Lowry had watched some golf on television before making his way to the course and formed his game plan.
“I knew there was going to be a score out there. Someone’s going to shoot a score because it’s tough but it’s gettable. Also, it’s Royal St George’s, and you go out there and try to be aggressive, and you could get kicked in the face. I didn’t want to be that person that’s too aggressive,” said Lowry.
His mind was entitled to think. A birdie two on the Par 3 sixth stirred things. He then had an eagle chance on the seventh - “ I was looking at the board thinking, ‘Wow, if I can hole this, I’m really in the tournament. It’s good to get my juices flowing” - but had to walk away with a birdie.

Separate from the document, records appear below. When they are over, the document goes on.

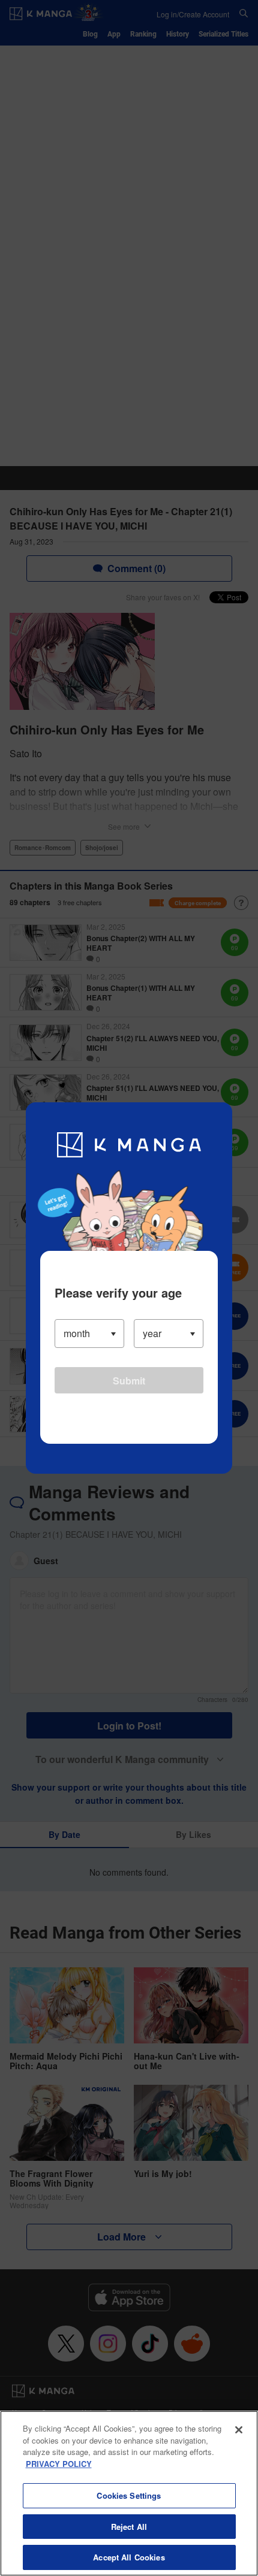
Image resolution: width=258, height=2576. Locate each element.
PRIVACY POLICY (59, 2463)
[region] (129, 2493)
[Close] (239, 2430)
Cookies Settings (129, 2495)
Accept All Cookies (128, 2557)
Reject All (129, 2526)
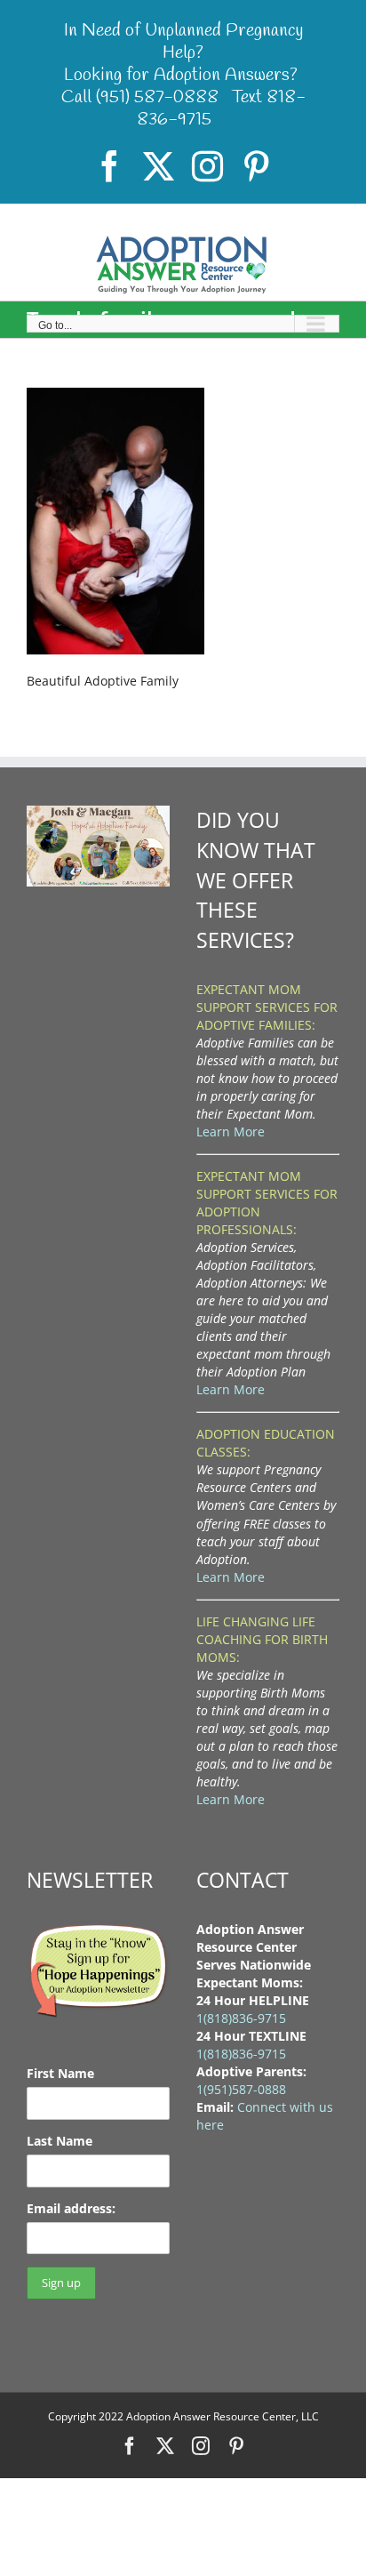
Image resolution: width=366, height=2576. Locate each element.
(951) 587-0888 (157, 97)
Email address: (71, 2208)
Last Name (59, 2140)
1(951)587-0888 (241, 2089)
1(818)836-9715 (241, 2018)
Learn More (230, 1131)
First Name (60, 2073)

And he bounced back from a bogey on the eighth with a birdie on the ninth. “I got a little bit of a bad break in the bunker on 10 and nothing much really happened for me over the last few holes. All in all, I played my game plan and I played some good golf and I’m pretty happy with it,” he said.
Lowry has done well in three out of the four Majors this season (his tied-12th finish in Sandwich going with his tied-4th in the PGA and a top-25 at the Masters with the US Open the only time he never challenged).
As he put it, “I really enjoyed the whole week. It was an amazing experience. Walking down the last hole today was one of the coolest things you’ll ever get to do. I think it’s been a great week. I obviously would have liked to have finished a little bit better, but it’s a pretty nice result in a big tournament and another good performance.
“I feel like I’ve played four Majors, obviously, this year, and I feel like three out of four of them I’ve had really good performances, played some of my best golf. If that’s not a step in the right direction, I don’t know what is. I’m pretty happy with my year in the big events.”
Next up for Lowry will be the Olympics in Tokyo and then onwards to the FedEx Cup playoffs and almost certainly the Ryder Cup after that.